*To do*.
Restate the listing below word for word; no picture is to be carried over.

*Extracted entries*.
________
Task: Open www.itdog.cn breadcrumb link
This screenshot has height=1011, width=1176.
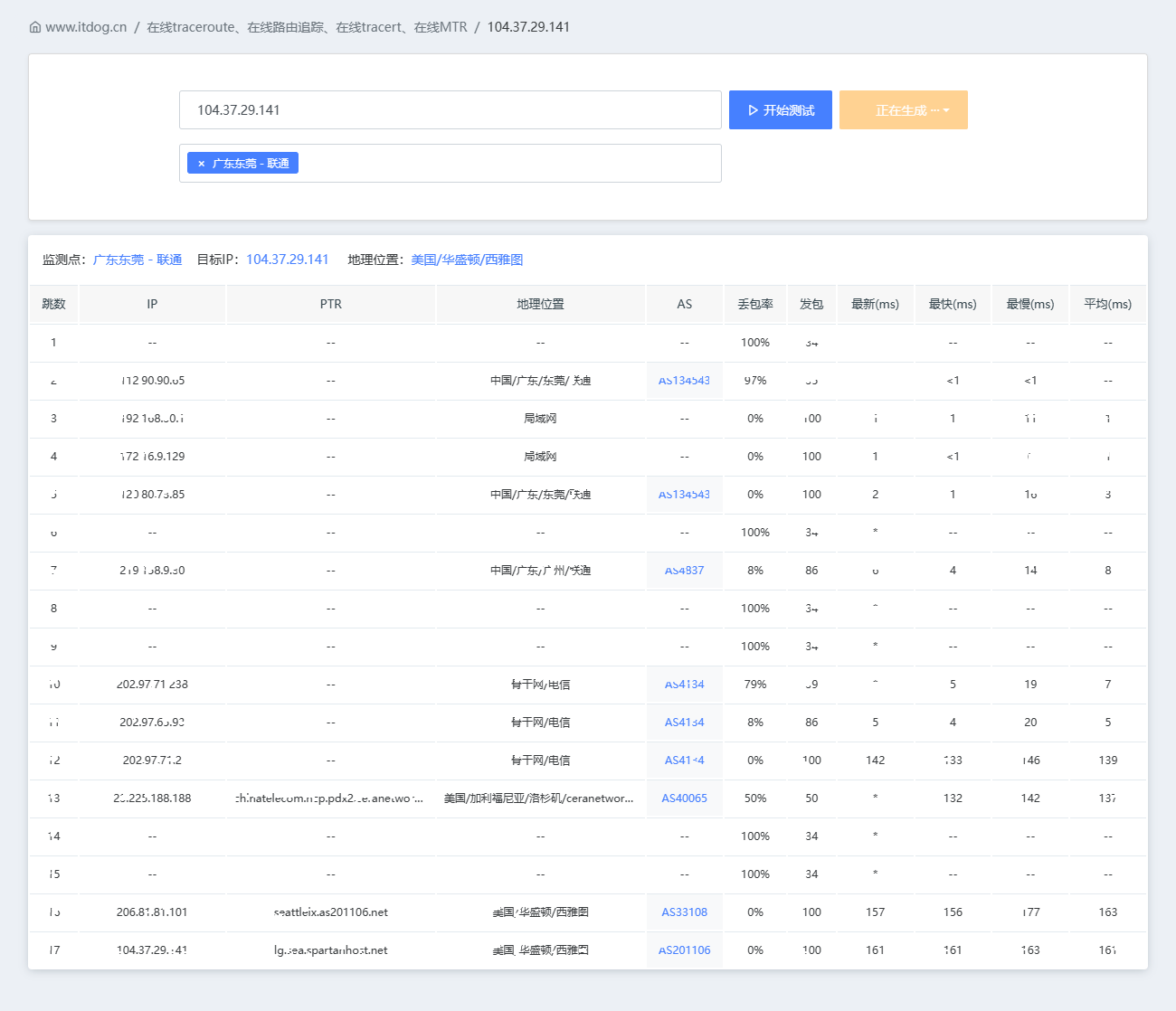Action: pos(86,27)
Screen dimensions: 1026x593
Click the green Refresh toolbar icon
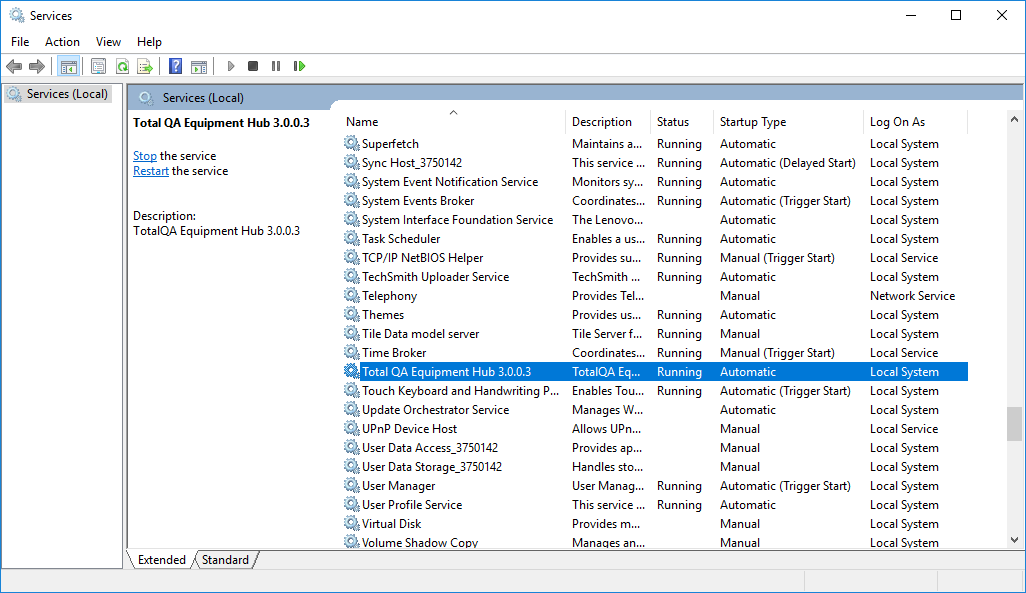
________
*Your response*.
Task: Open www.itdog.cn breadcrumb link
This screenshot has height=1011, width=1176.
Action: pos(86,27)
Screen dimensions: 1026x593
Click the green Refresh toolbar icon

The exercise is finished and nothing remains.